The idea of the film was that he wouldn’t have to talk about the recent trauma he and his family suffered. For the majority of the film he does talk about those events but without referring to them directly. As the film draws to its conclusion Cave, and wife Susie, do begin to refer directly to it as this visibly portrays the stages of their grieving process. He poignantly describes it as time feeling elastic, you can move further away from those emotions but you will always be pulled back right into the middle of it all again. This is a motif which runs as a constant cycle during the piece, occasionally the light hearted moments allow you to forget what has gone before but relatively soon you are dragged back into feeling what must only be a tiny proportion of the anguish they felt.
It seems important to Cave that he displays, and deals with, his emotions through his art. During the interviews he displays a level of composure and a philosophical outlook however, during the performances of the tracks is where his inner most feelings are really on show. Pain, torment and longing are written all over his face in these live scenes. At certain points within “Girl In Amber” you can see the glisten in his eyes as he holds back tears.

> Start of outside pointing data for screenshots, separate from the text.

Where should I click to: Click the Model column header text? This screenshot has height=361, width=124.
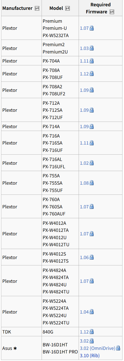(x=56, y=8)
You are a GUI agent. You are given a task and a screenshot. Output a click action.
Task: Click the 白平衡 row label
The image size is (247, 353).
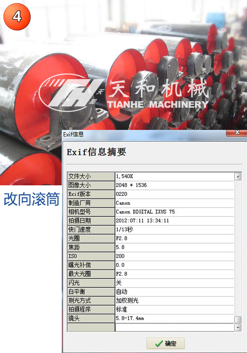click(91, 292)

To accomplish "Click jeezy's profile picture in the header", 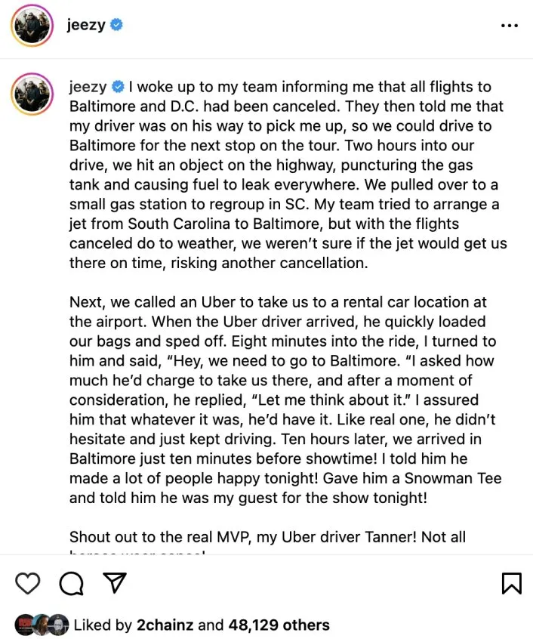I will click(x=32, y=26).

Portions of the movie are also about the importance of Warren Ellis, both to the band and to Nick Cave personally. It shows us just how vital to The Bad Seeds sound he is, with his input to the writing and recording process, and just how much Cave relies upon, and values, his opinion. At one point he describes Ellis as his rock, and you sense that he is implying that is the case in all aspects of their friendship and working relationship. In the opening scene we see Ellis being protective of Cave saying that many people would love to know what he saw when he was with the family on that fateful day, but he won’t tell anyone as it is private. In the wake of the media’s treatment of the Cave family surrounding that terrible event I feel this clip serves to make a point about celebrity culture as well as showing the tight bond they share. The public, and the media, did want to know how Cave was coping during that time in his life but with Ellis refusing to divulge any information emphasises that despite being a celebrity Nick Cave is still a human being and his privacy should be respected especially during such times of devastation.

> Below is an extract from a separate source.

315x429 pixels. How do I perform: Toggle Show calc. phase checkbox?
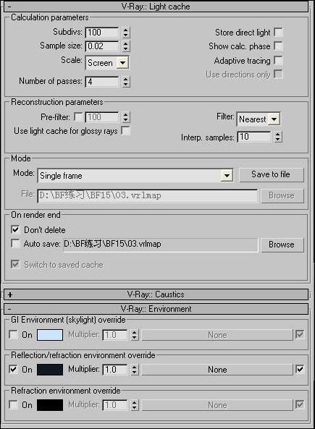click(278, 46)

This film is a masterpiece, indescribably beautiful and emotive, which has appeal beyond fans of Nick Cave & The Bad Seeds music, as they turn pain into true art. It incorporates every emotion with sad, funny, moving and uplifting moments. Many a bad film has opted for the tagline “you’ll laugh. you’ll cry, you’ll love…..”, and although that is a cringe worthy promotional line well beneath the genius of Nick Cave, never has a film been more suited to it. You WILL laugh, you WILL definitely cry and you WILL love “One More Time With Feeling”. As the credits roll they are accompanied by a recording of Nick, Arthur and his twin brother Earl singing “Deep Water” by Marianne Faithfull.